1.3.- Nessuno dei due princìpi ispiratori della l. reg. n. 10 del 1999, pertanto, appare eliminato o modificato in modo così radicale da rendere inutile lo svolgimento delle operazioni referendarie. Conseguentemente, deve ritenersi che non ricorra l'ipotesi di improcedibilità di cui all'art. 19, comma 5, della l. reg. n. 34 del 1999.

2.- Quanto al secondo ordine di valutazioni, la nuova legge in parte modifica sostanzialmente, in parte lascia inalterate (sempre nella loro essenza) le precedenti disposizioni, come risulta da una sintetica analisi, a campione, del nuovo testo normativo.

2.1.- Conviene sottolineare, anzitutto, che la nuova normativa appare rispondere allo spirito dell'iniziativa referendaria nella parte in cui detta una nuova disciplina in materia di borse di studio, poiché abbandona il criterio del rimborso delle spese effettivamente sostenute. Tale abbandono è significativo, in quanto proprio attraverso quel criterio si potevano introdurre trattamenti di favore a vantaggio degli utenti delle scuole private.
Non rileva, invero, il richiamo alla l. 10 marzo 2000, n. 62, operato dall'art. 4, comma 2. La legge statale, invero, anche per come attuata dal D.P.C.M. 14 febbraio 2001, n. 106, potrebbe consentire, in astratto, il rimborso delle spese effettivamente sostenute dai discenti per l'iscrizione alle scuole private. Nondimeno, la legge regionale appare aver compiuto una scelta molto chiara e, in concreto, più rigorosa, tanto che il suo inequivoco tenore letterale esclude palesemente quella possibilità.

2.2.- La disciplina degli interventi di fornitura di attrezzature e strumenti didattici (di cui all'art. 3, comma 1, lett. b), e comma 4, lett. a) e c), della l. reg. n. 26 del 2001) appare invece sostanzialmente una conferma di quella sottoposta a referendum.

2.2.1.- Nell'art. 3, comma 1, lett. b), della l. n. 26 del 2001 (definitivamente approvata il 25 luglio 2001), rispetto al testo precedente (approvato alla seduta del 4 luglio 2001), è scomparso il riferimento al "sistema scolastico e formativo", che poteva richiamare le precedenti velleità di stabilire un "sistema integrato" di istruzione.
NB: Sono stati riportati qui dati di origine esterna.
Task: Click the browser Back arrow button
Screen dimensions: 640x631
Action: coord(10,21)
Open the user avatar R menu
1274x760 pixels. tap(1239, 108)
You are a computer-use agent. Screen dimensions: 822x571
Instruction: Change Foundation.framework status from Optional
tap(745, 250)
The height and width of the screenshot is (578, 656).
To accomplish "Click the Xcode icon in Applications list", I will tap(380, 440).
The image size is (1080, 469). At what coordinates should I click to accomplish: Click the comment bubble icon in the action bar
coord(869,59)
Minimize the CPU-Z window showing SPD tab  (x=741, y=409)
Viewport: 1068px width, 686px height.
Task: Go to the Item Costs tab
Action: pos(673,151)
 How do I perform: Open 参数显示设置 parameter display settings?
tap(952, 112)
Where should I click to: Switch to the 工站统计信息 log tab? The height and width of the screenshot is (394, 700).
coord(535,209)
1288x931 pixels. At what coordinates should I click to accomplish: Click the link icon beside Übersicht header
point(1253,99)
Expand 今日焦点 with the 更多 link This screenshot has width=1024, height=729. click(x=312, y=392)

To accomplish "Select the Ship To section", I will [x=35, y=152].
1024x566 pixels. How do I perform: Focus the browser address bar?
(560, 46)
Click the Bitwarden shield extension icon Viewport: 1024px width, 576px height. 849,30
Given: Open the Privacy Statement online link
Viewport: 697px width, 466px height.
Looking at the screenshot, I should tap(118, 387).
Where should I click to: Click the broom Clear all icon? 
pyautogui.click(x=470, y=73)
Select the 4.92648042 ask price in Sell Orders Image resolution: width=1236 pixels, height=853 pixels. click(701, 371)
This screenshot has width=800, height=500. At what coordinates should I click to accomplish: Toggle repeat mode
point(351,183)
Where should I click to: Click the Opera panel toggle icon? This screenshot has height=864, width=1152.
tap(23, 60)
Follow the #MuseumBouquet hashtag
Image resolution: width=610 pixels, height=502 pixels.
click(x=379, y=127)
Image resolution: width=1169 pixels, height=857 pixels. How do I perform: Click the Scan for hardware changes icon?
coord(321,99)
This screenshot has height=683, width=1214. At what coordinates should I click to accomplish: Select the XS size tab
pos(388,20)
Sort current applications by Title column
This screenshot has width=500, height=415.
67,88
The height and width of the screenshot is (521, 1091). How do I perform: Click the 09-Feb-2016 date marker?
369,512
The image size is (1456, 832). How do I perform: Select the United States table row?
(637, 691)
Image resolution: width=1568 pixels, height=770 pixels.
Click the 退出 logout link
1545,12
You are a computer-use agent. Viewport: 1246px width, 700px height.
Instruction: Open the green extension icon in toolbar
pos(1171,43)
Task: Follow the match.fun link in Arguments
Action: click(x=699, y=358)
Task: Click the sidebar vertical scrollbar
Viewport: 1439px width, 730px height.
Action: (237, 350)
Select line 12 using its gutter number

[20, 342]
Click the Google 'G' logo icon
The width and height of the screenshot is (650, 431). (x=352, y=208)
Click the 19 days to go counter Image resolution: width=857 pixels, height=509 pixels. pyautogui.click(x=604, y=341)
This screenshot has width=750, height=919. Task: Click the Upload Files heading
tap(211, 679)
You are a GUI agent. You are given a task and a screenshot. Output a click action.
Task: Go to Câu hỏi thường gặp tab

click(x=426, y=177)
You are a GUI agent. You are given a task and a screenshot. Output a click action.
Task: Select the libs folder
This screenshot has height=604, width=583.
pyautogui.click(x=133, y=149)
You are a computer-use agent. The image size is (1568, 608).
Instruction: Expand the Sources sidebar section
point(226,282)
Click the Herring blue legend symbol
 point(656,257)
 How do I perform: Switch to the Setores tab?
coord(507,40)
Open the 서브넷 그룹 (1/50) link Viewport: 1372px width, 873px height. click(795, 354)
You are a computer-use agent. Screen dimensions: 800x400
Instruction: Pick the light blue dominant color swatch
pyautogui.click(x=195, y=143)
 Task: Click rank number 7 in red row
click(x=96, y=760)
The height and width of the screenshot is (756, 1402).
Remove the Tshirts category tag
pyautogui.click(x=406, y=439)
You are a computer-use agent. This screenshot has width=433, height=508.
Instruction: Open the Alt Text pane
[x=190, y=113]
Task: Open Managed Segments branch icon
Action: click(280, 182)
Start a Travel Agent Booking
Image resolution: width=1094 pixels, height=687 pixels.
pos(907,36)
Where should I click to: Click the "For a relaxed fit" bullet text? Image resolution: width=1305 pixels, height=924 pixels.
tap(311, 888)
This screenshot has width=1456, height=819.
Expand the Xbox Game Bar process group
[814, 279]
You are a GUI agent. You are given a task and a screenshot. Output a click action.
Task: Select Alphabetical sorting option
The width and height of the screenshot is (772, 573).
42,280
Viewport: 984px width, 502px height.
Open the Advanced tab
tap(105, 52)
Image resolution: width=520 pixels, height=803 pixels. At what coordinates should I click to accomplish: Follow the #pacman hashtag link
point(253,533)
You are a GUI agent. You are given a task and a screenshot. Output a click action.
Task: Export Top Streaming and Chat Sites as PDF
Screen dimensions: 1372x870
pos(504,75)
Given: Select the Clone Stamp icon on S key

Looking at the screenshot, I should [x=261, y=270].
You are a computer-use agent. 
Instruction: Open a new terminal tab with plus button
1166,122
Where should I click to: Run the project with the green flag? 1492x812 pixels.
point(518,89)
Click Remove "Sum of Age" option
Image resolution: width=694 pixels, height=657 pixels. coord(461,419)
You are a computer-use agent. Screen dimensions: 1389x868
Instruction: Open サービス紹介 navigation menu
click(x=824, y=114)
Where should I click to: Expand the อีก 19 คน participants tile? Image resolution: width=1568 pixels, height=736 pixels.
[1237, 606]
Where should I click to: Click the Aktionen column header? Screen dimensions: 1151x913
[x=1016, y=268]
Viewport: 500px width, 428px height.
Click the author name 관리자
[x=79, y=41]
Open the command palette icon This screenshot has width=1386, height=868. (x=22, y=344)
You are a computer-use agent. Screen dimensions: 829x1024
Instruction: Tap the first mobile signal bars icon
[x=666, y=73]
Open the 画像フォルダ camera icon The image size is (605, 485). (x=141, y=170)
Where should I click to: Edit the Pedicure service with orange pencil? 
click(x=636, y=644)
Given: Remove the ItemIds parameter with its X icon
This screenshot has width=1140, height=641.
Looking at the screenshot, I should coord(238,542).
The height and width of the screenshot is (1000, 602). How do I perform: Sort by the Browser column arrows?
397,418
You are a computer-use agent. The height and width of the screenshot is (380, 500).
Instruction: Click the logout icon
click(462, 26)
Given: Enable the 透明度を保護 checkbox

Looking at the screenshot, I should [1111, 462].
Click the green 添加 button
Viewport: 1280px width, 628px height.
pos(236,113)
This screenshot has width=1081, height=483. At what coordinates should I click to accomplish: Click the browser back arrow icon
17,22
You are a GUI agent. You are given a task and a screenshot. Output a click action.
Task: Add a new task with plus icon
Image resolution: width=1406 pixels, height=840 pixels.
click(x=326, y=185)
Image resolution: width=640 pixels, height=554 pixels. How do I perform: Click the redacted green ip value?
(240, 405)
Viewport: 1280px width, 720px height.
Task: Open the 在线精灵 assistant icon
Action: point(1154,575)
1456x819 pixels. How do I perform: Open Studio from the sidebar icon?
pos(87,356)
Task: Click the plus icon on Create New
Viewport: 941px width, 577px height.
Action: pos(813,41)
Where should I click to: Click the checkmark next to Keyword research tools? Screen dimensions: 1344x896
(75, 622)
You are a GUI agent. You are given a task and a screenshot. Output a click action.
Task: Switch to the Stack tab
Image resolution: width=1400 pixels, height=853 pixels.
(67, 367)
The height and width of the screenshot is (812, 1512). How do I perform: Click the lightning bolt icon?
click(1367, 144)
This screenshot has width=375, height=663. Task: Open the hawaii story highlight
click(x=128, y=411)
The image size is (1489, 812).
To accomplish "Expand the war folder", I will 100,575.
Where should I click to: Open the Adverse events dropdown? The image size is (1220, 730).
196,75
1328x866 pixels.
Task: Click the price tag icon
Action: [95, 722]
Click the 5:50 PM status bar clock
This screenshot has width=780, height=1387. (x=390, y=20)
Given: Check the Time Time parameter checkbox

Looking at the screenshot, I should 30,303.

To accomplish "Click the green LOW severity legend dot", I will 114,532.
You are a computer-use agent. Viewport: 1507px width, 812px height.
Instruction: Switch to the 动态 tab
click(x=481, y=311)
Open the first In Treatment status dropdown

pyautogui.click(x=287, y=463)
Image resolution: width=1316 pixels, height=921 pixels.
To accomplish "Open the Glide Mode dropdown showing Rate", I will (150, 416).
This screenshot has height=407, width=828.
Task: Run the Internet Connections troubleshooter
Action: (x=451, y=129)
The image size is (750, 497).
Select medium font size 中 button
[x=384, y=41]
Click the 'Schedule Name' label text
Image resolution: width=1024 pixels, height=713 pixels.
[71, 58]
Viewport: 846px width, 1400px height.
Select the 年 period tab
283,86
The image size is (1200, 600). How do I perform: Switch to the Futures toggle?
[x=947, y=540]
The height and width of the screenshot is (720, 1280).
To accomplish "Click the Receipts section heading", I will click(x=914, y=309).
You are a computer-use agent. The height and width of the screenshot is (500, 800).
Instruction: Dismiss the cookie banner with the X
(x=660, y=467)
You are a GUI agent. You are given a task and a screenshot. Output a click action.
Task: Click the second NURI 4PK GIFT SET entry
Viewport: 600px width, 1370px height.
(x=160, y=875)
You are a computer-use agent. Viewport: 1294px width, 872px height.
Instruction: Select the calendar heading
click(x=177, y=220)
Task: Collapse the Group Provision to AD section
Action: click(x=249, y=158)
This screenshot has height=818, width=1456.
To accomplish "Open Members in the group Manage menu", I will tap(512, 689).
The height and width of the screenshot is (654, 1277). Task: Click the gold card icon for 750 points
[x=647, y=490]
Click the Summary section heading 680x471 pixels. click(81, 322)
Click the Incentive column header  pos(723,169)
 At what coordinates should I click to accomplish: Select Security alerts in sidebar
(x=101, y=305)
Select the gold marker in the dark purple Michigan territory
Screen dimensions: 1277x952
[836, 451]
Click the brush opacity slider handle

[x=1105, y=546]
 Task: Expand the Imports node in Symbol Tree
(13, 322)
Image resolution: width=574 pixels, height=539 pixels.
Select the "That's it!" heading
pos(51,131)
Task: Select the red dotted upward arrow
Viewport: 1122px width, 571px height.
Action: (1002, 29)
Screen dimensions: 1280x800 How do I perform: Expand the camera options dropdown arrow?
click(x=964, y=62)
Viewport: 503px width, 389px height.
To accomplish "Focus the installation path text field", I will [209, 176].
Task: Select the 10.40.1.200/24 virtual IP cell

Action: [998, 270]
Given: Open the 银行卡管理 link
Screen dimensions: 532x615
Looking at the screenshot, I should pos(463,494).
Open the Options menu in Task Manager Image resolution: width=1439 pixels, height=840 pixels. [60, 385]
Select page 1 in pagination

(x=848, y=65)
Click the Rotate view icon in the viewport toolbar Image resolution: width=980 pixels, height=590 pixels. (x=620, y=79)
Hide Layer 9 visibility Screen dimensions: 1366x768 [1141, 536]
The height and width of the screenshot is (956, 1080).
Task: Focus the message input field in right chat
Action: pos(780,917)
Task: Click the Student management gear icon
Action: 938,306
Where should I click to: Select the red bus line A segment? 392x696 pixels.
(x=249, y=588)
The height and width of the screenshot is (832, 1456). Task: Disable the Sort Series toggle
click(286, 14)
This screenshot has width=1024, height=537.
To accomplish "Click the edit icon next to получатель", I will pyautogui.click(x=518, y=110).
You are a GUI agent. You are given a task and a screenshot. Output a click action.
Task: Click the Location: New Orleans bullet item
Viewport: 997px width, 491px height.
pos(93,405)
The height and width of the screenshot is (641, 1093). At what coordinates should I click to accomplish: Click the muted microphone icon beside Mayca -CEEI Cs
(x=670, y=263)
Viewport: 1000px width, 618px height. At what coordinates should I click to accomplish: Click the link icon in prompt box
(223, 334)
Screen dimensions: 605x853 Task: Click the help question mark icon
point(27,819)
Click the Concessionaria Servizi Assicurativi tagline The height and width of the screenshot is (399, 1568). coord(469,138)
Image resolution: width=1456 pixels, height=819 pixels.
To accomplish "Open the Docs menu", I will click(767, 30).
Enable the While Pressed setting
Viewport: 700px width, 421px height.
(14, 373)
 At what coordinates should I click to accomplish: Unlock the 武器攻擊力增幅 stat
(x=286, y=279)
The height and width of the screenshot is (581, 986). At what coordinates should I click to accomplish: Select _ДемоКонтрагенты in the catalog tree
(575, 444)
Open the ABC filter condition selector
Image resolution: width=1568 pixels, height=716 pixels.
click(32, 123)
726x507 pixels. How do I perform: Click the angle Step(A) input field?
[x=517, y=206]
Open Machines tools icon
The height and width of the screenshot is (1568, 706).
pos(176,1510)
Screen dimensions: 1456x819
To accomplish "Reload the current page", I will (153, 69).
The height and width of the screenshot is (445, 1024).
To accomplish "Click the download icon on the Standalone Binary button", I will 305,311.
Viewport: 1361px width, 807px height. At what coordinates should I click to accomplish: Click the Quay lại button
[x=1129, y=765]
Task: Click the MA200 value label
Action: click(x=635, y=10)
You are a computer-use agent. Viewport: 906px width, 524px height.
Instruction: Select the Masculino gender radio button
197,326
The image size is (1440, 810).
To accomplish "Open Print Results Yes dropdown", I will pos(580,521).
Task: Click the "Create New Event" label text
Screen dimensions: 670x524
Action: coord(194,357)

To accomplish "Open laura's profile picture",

Nondimeno, come già osservato, il nuovo testo prevede comunque interventi a sostegno di "progetti volti a garantire ed a migliorare i livelli di qualità dell'offerta formativa ed educativa", con una dizione ancora più ampia della precedente, che dunque non ne elimina le ambiguità, ed anzi le aggrava.
Per la concreta individuazione dei soggetti destinatari delle provvigioni di cui all'art. 3, comma 1, lett. b), inoltre, bisogna fare riferimento agli artt. 5 e 6 del medesimo progetto di legge (come si evince dal richiamo contenuto nell'art. 3, comma 1). L'art. 6, in particolare, individua come destinatari degli interventi i "frequentanti le scuole del sistema nazionale di istruzione, compresi quelli delle scuole dell'infanzia". Data anche l'affermazione di cui all'art. 1, a tenor della quale la nuova legge regionale disciplina gli interventi per il diritto allo studio "in raccordo" con le norme della legge 10 marzo 2000, n. 62, deve dedursi che gli interventi di sostegno economico previsti dall'art. 3, comma 1, siano destinati anche alle scuole paritarie private. Secondo l'art. 1 della legge 10 marzo 2000, n. 62, infatti, "il sistema nazionale di istruzione, fermo restando quanto previsto dall'articolo 33, secondo comma, della Costituzione, è costituito dalle scuole statali e dalle scuole paritarie private e degli enti locali".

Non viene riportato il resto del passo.